Australian chilled beef exporters to get better access to China

Li Keqiang, Malcolm Turnbull
Chinese premier Li Keqiang, at left, used Friday’s press conference to declare that China was not militarising islands in the South China Sea. Photograph: Mick Tsikas/AP

Australian chilled beef exporters have gained better access to the lucrative Chinese market as part of undertakings agreed during a visit to Canberra by the Chinese premier, Li Keqiang.

The beef deal, which expands chilled meat market access from eleven exporters to all eligible Australian exporters, was one of a number of bilateral measures agreed between Li and the Australian prime minister, Malcolm Turnbull, after talks between the two leaders in Parliament House on Thursday.

After using a lunch address on Thursday to publicly advise Australia not to take sides in a new round of cold war hostilities, the visiting Chinese premier used Friday’s press conference to declare that China was not militarising islands in the South China Sea.

Australia’s foreign minister, Julie Bishop, has noted recently that China’s provocative behaviour in the South China Sea was one of the challenging manifestations of emerging geopolitical competition in the region, and said the region was anxious in the absence of a clear signal from the Trump administration.

But the Chinese premier suggested the build-up in the region was about maintaining freedom of navigation and freedom of overflight, not about a military expansion. “China never has any intention to engage in militarisation in the South China Sea,” the premier said in Canberra on Friday.

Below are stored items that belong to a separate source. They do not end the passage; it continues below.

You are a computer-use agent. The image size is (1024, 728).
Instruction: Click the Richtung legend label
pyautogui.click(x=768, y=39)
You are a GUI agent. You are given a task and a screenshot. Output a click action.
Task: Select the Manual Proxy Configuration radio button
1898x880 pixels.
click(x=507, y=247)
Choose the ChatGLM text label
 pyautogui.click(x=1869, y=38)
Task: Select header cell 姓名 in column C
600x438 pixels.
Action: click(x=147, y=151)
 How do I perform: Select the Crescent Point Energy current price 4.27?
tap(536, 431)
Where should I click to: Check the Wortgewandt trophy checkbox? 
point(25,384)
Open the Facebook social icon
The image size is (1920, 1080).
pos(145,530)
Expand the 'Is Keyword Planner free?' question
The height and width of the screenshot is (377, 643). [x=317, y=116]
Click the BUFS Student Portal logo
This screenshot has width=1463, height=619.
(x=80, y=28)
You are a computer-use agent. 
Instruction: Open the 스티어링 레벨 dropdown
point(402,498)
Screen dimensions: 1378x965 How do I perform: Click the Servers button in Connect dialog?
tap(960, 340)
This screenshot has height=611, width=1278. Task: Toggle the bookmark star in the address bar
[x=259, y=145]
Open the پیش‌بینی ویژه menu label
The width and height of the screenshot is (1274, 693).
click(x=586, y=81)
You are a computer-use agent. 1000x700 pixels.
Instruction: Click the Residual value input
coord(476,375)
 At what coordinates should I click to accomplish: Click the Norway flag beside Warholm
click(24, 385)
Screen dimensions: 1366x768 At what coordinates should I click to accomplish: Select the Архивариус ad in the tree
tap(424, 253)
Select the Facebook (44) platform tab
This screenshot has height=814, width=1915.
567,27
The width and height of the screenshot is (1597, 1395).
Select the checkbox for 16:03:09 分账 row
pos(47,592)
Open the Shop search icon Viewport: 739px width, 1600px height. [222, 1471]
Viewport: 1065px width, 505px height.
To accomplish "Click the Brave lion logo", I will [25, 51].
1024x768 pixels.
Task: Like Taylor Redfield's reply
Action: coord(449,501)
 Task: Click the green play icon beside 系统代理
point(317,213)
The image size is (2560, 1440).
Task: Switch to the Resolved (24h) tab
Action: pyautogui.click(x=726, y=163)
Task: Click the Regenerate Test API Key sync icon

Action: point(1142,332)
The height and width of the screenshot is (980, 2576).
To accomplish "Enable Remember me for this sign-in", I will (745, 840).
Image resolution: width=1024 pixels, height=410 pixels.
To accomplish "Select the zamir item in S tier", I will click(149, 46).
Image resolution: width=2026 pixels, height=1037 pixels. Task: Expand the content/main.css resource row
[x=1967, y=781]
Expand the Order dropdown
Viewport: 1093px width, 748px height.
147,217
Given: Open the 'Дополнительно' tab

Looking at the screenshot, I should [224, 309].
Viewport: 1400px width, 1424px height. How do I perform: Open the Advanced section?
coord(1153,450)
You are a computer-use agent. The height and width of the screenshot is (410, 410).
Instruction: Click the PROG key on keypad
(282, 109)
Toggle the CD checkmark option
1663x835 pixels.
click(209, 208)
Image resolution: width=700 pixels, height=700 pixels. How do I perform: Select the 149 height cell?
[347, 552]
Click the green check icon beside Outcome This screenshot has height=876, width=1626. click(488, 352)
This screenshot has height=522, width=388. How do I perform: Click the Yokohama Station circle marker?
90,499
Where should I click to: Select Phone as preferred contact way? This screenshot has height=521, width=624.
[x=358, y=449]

“China’s facilities on Chinese islands and reefs are primarily for civilian purposes and even if there is a certain amount of defence equipment or facilities, it is more maintaining the freedom of navigation and overflight in the South China Sea, because without such freedom or without stability in South China Sea, the Chinese side would be among the first to bear the brunt of it.”

While Bishop recently nominated the United States as the pre-eminent global strategic power in Asia, and the “indispensable strategic power in the Indo-Pacific”, and suggested China would not reach its full potential in the absence of a democratic system, the prime minister told reporters Australia was not in the business of choosing sides between Beijing and Washington.

“The bilateral relationship between China and the United States is the single most important one for the prosperity and security and stability of the world, and the fact that we have very strong relationships, but different relationships — different in context and in terms of history — with both the United States and China, that is a great strength,” the prime minister said on Friday.

“We have a staunch, strong ally in Washington, a good friend in Washington, and we have a very good friend in Beijing.”

“The idea that Australia has to choose between China and the United States is not correct.”

Turnbull did not echo the foreign minister’s explicit criticism of the lack of liberal democratic values in China during Li’s visit to the Australian parliament, but he did reference Australia’s democratic tradition at Friday’s joint press conference.

The Australian prime minister said mutual respect between allies was “the foundation of peace and stability in the world” but he noted Australia was “proud of the extraordinary democratic parliamentary tradition of our nation.”